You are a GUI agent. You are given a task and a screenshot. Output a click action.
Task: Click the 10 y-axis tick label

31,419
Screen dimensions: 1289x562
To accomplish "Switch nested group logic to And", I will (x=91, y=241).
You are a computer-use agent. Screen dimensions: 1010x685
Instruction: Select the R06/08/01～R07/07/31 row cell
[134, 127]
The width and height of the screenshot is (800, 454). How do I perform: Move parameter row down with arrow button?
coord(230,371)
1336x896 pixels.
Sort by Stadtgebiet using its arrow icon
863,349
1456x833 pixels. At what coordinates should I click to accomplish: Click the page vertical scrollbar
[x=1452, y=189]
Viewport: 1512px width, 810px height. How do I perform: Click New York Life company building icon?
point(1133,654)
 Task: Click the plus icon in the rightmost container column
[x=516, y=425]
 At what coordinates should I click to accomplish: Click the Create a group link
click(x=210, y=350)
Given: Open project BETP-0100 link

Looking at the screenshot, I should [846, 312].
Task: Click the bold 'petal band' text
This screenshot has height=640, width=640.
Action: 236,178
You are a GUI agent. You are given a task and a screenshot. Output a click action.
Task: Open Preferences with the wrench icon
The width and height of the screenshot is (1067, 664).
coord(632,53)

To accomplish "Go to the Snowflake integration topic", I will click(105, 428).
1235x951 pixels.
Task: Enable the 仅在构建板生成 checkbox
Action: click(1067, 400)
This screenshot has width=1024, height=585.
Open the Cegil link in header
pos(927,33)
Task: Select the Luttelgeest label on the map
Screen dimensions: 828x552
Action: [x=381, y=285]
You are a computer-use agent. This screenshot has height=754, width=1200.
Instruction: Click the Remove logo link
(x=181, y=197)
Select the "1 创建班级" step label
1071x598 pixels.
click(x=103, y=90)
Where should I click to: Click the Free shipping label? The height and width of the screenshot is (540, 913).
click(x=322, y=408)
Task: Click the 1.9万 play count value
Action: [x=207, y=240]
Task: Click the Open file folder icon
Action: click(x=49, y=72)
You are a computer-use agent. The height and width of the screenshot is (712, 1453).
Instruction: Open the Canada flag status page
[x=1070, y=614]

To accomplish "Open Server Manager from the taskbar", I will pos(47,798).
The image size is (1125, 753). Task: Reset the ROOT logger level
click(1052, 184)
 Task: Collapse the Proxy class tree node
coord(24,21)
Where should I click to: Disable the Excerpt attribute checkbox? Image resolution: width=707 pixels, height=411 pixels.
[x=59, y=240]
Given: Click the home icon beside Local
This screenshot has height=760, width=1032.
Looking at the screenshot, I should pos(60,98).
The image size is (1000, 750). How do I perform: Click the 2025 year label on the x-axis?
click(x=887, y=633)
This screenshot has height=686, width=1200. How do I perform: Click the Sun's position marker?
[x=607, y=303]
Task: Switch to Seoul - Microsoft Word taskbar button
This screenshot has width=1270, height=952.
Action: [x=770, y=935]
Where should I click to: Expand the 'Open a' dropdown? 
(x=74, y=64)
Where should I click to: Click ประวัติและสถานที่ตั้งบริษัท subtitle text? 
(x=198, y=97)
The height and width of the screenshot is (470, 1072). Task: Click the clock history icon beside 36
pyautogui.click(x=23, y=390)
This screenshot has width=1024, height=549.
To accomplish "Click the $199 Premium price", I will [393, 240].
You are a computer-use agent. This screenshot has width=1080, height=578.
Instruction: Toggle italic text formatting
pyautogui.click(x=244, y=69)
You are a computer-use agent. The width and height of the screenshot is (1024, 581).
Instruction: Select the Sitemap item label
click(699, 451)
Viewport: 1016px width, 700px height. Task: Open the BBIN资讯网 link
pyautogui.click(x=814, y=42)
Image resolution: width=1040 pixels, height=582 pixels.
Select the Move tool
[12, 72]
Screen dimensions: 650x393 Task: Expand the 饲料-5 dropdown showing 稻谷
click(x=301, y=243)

----------------------------------------

▸ **INSTRUCTION**: Switch every "Instruction" in the entries to "Command", and write all of the entries out again with nothing else changed.

▸ **TASK SOLUTION**:
You are a GUI agent. You are given a task and a screenshot. Output a click action.
Task: Click the 10 y-axis tick label

31,419
Screen dimensions: 1289x562
To accomplish "Switch nested group logic to And", I will (x=91, y=241).
You are a computer-use agent. Screen dimensions: 1010x685
Command: Select the R06/08/01～R07/07/31 row cell
[134, 127]
The width and height of the screenshot is (800, 454). How do I perform: Move parameter row down with arrow button?
coord(230,371)
1336x896 pixels.
Sort by Stadtgebiet using its arrow icon
863,349
1456x833 pixels. At what coordinates should I click to accomplish: Click the page vertical scrollbar
[x=1452, y=189]
Viewport: 1512px width, 810px height. How do I perform: Click New York Life company building icon?
point(1133,654)
 Task: Click the plus icon in the rightmost container column
[x=516, y=425]
 At what coordinates should I click to accomplish: Click the Create a group link
click(x=210, y=350)
Given: Open project BETP-0100 link

Looking at the screenshot, I should [846, 312].
Task: Click the bold 'petal band' text
This screenshot has height=640, width=640.
Action: 236,178
You are a GUI agent. You are given a task and a screenshot. Output a click action.
Task: Open Preferences with the wrench icon
The width and height of the screenshot is (1067, 664).
coord(632,53)

To accomplish "Go to the Snowflake integration topic", I will click(105, 428).
1235x951 pixels.
Task: Enable the 仅在构建板生成 checkbox
Action: click(1067, 400)
This screenshot has width=1024, height=585.
Open the Cegil link in header
pos(927,33)
Task: Select the Luttelgeest label on the map
Screen dimensions: 828x552
Action: [x=381, y=285]
You are a computer-use agent. This screenshot has height=754, width=1200.
Command: Click the Remove logo link
(x=181, y=197)
Select the "1 创建班级" step label
1071x598 pixels.
click(x=103, y=90)
Where should I click to: Click the Free shipping label? The height and width of the screenshot is (540, 913).
click(x=322, y=408)
Task: Click the 1.9万 play count value
Action: [x=207, y=240]
Task: Click the Open file folder icon
Action: click(x=49, y=72)
You are a computer-use agent. The height and width of the screenshot is (712, 1453).
Command: Open the Canada flag status page
[x=1070, y=614]

To accomplish "Open Server Manager from the taskbar", I will pos(47,798).
The image size is (1125, 753). Task: Reset the ROOT logger level
click(1052, 184)
 Task: Collapse the Proxy class tree node
coord(24,21)
Where should I click to: Disable the Excerpt attribute checkbox? Image resolution: width=707 pixels, height=411 pixels.
[x=59, y=240]
Given: Click the home icon beside Local
This screenshot has height=760, width=1032.
Looking at the screenshot, I should pos(60,98).
The image size is (1000, 750). How do I perform: Click the 2025 year label on the x-axis?
click(x=887, y=633)
This screenshot has height=686, width=1200. How do I perform: Click the Sun's position marker?
[x=607, y=303]
Task: Switch to Seoul - Microsoft Word taskbar button
This screenshot has width=1270, height=952.
Action: [x=770, y=935]
Where should I click to: Expand the 'Open a' dropdown? 
(x=74, y=64)
Where should I click to: Click ประวัติและสถานที่ตั้งบริษัท subtitle text? 
(x=198, y=97)
The height and width of the screenshot is (470, 1072). Task: Click the clock history icon beside 36
pyautogui.click(x=23, y=390)
This screenshot has width=1024, height=549.
To accomplish "Click the $199 Premium price", I will [393, 240].
You are a computer-use agent. This screenshot has width=1080, height=578.
Command: Toggle italic text formatting
pyautogui.click(x=244, y=69)
You are a computer-use agent. The width and height of the screenshot is (1024, 581).
Command: Select the Sitemap item label
click(699, 451)
Viewport: 1016px width, 700px height. Task: Open the BBIN资讯网 link
pyautogui.click(x=814, y=42)
Image resolution: width=1040 pixels, height=582 pixels.
Select the Move tool
[12, 72]
Screen dimensions: 650x393 Task: Expand the 饲料-5 dropdown showing 稻谷
click(x=301, y=243)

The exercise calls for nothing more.